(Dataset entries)
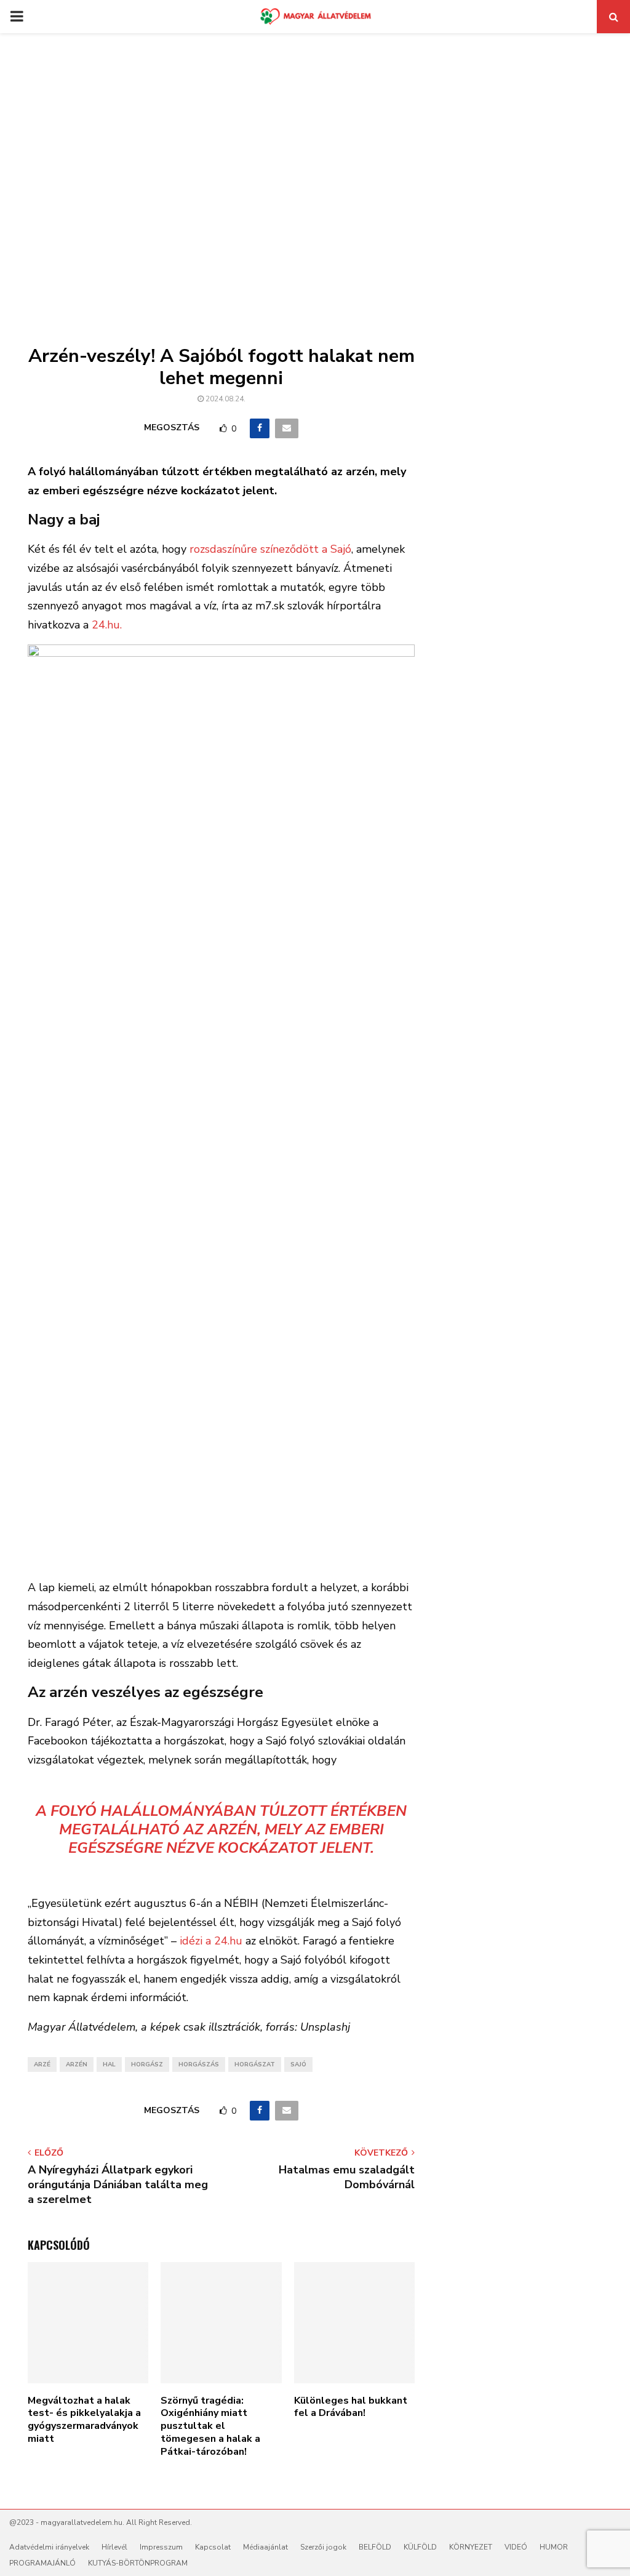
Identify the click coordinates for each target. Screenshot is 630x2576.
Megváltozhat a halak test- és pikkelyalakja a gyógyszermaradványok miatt (84, 2420)
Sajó (298, 2064)
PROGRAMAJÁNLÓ (42, 2563)
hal (109, 2064)
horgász (147, 2064)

> Directions for this task: Exclude the pictures and repeat the entries word for word.

> Written answer:
Identify the click coordinates for each target. Screenshot is 630x2576.
Megváltozhat a halak test- és pikkelyalakja a gyógyszermaradványok miatt (84, 2420)
Sajó (298, 2064)
PROGRAMAJÁNLÓ (42, 2563)
hal (109, 2064)
horgász (147, 2064)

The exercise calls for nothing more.